In this way, the accumulation of prediction results can be done on the machine learning application, and the interface for the product application stays same. This eliminates the need for development of the product application when changing features or machine learning models.
Allocation of Requests per Model
As an interface for the product application, the serving API fetches prediction results in response to requests. And at the same time, internally the serving API distributes requests on a model-by-model basis for A/B testing and canary releases.
Currently, machine learning models are stored with {project}_{version of model}_{time the model was trained}
as the minimum unit. {version of model}
is a unit that is switched if the model’s internal processing has changed. Prediction results are then stored in units of {project}_{model version}
.
The serving API keeps a configuration of which version of the model to use and in what proportions. If the version of the model is not specified by the client, the model to use is chosen according to the defined proportions in the configuration. Model version switching in prediction results is done by separating table in BigQuery and Kind in Firestore (Datastore mode).
The following is how the prediction results are assigned on a model-by-model basis.
Deployment Unit
The overall machine learning process is divided into the following deployment units, each of which has its own version.
- Serving of predicted result
- Training model / Model-dependent data processing / Batch prediction
- Generation of features
This prevents duplication of implementation, such as creating a feature generation process for each model change, while at the same time facilitating future generalization and making handover to other teams and division of work easier.

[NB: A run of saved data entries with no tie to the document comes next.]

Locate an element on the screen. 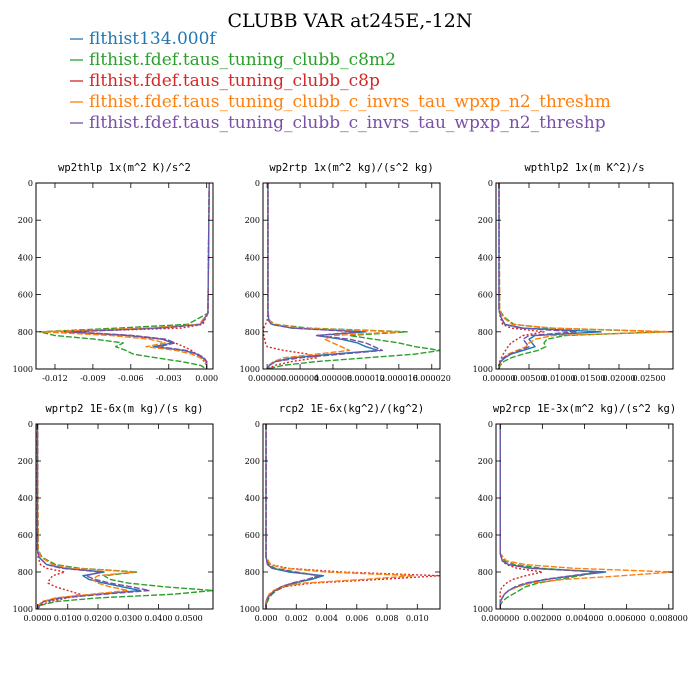  x-tick-label: 0.0500 is located at coordinates (189, 618).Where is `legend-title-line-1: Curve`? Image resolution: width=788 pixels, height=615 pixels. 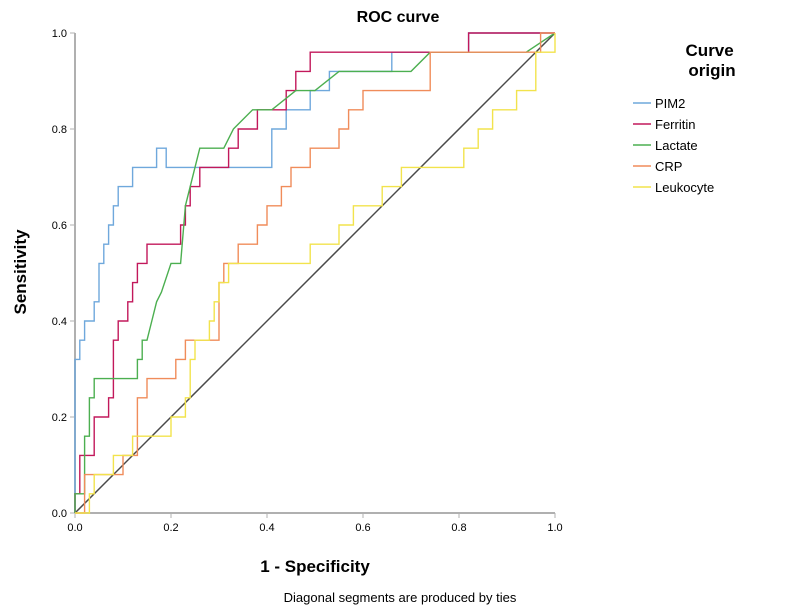
legend-title-line-1: Curve is located at coordinates (710, 50).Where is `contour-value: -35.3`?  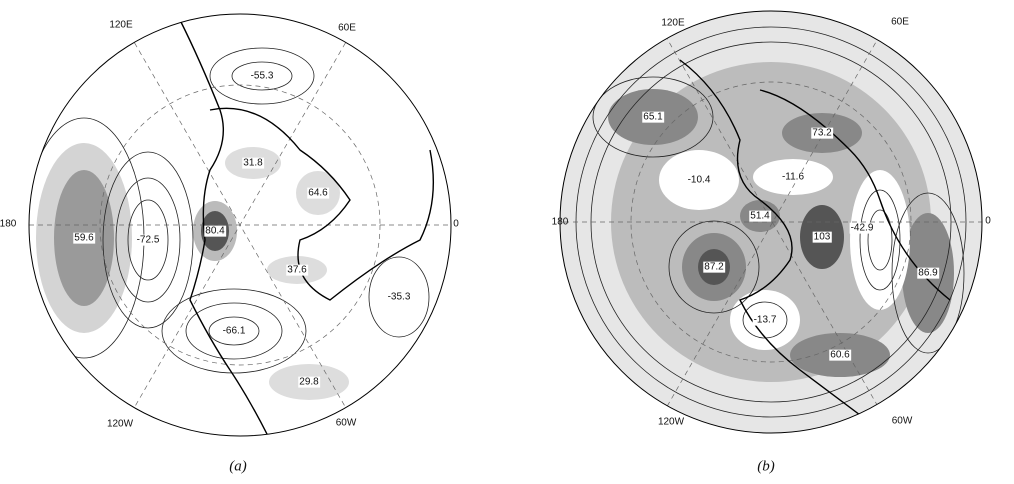 contour-value: -35.3 is located at coordinates (400, 298).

Use of Prediction Results across Machine Learning Applications
There are cases where you may want to use prediction results of one machine learning model as features for other models, for example, using the predicted KOL categories as features for calculating KOL similarity, or using embeddings generated by a model in common between models.
In batch prediction and model training, BigQuery is used as a common interface to fetch prediction results. In order to avoid mixing prediction results from different models, the version of the model used is fixed and the prediction results are fetched.
Although not yet developed, we are considering using the above serving API as a common interface for online prediction.
In addition, even processes that do not use machine learning models, such as tokenization of text, are considered as models and used in the same way. By sharing prediction results, improvements in one model can lead to improvements of other models.
Summary
In this article, I have introduced architecture of serving batch prediction results. I hope it will be helpful.